:: Task description ::
Resume the forum thread about the RAID-1 devices missing from /dev/mapper, continuing it from its last line.

:: Page extract ::
______________________________

# problem with devices in /dev/mapper

## koslowj

Hello,

I used to have a working raid-1, but suddenly the divices, which used to be in /dev/mapper, have disappeared.  Moreover, I can't seem to reactivate them...

Here's the background: dmraid -r as well as dmraid -ay -v pdc... [-t][-v] works well, apparently, but doesn't create the devices as specified in fstab:

/dev/mapper/pdc_...1 /Raid/1        auto        noauto            0 0

+ 3 more such lines

This file hasn't been touched lately. So I created the directory /dev/mapper and the devices by means of

mknod /dev/mapper/pdc_...1 b 9 1

But when I attempt to mount /Raid/1 I get the message: "can't read superblock".  dmesg then yields a new line saying "FAT: unable to read boot sector".  Under Windows, the disks are readable as before.

I'm runing kernel 2.6.30-gentoo-r4, the problem did not occur under kernel 2.6.29-gentoo-r5.  Could the recent controversy over Microsoft's "patent" concerning long VFAT file names have something to do with my problem?  However, I can sill mount and read other VFAT-formatted disks.

-- Jürgen

----------

## koslowj

Unfortunately no help so far.  I've since tried dmraid-1.0.0.rc15 instead of the default dmraid-1.0.0.rc14.  At least this now reports that my raid set "was not activated", whereas the old version would poruce no indication of its failure.  Calling "dmraid -ay debug" produces the following output:

dmraid -ay --debug 

DEBUG: _find_set: searching pdc_cghgfdgdh

DEBUG: _find_set: not found pdc_cghgfdgdh

DEBUG: _find_set: searching pdc_cghgfdgdh

DEBUG: _find_set: not found pdc_cghgfdgdh

DEBUG: _find_set: searching pdc_cghgfdgdh

DEBUG: _find_set: found pdc_cghgfdgdh

DEBUG: _find_set: searching pdc_cghgfdgdh

DEBUG: _find_set: found pdc_cghgfdgdh

DEBUG: checking pdc device "/dev/sda"

______________________________

:: Stored data ::
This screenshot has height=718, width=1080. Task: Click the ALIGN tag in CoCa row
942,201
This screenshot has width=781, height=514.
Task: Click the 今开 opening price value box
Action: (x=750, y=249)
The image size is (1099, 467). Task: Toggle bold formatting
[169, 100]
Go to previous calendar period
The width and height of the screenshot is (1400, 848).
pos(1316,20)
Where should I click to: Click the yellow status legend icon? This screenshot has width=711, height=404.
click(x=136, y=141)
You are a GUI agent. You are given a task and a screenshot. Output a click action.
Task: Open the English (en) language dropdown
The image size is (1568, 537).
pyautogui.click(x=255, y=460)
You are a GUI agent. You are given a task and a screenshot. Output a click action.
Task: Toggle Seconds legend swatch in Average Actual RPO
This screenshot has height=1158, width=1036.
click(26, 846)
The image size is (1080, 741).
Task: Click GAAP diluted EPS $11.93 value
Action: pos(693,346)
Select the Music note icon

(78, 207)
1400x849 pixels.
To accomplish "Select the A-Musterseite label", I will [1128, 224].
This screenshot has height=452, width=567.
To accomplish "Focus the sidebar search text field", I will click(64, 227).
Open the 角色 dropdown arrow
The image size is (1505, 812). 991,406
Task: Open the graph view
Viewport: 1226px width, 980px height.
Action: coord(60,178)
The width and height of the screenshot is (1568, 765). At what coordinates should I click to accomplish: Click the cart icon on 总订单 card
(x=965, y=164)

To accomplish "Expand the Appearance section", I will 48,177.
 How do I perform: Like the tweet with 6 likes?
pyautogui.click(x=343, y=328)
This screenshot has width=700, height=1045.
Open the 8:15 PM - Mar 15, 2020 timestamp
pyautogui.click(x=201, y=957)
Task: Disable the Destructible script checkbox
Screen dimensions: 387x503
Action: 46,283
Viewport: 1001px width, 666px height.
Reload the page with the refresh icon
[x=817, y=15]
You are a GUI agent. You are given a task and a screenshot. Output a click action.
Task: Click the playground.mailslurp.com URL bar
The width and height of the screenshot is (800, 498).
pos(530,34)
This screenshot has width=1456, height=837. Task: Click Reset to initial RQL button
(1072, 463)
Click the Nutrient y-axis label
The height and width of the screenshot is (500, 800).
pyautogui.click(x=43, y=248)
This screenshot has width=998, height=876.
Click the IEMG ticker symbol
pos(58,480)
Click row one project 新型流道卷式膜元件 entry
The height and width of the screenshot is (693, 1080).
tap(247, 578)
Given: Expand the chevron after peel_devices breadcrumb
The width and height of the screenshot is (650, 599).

______________________________

:: Reply to the task ::
DEBUG: checking pdc device "/dev/sdb"

DEBUG: set status of set "pdc_cghgfdgdh" to 16

DEBUG: checking pdc device "/dev/sda"

DEBUG: checking pdc device "/dev/sdb"

DEBUG: set status of set "pdc_cghgfdgdh" to 16

RAID set "pdc_cghgfdgdh" was not activated

DEBUG: freeing devices of RAID set "pdc_cghgfdgdh"

DEBUG: freeing device "pdc_cghgfdgdh", path "/dev/sda"

DEBUG: freeing device "pdc_cghgfdgdh", path "/dev/sdb"

As I mentioned before, this used to work until about the end of July, but even booting my previous kernel (2.6.29-r5) does not solve the problem.  Now I'm runing 2.6.30-r4.  

Googeling showed a number of such failures nut limited to Promise controllers.  Apparently, there are different versions of dmraid-1.0.0.rc15 available, I've seen references to -1, -5 and -6.

-- Juergen

----------

## koslowj

Reconfiguring the kernel by changing CONFIG_BLK_DEV_DM from a module to being hard-wired into the kernel seems to have solved the problem.  After rebooting, I now have a /dev/mapper directory (which previously was missing), and dmraid finds and activates the raid sets.  Not very reassuring, if something like this breaks out of the blue...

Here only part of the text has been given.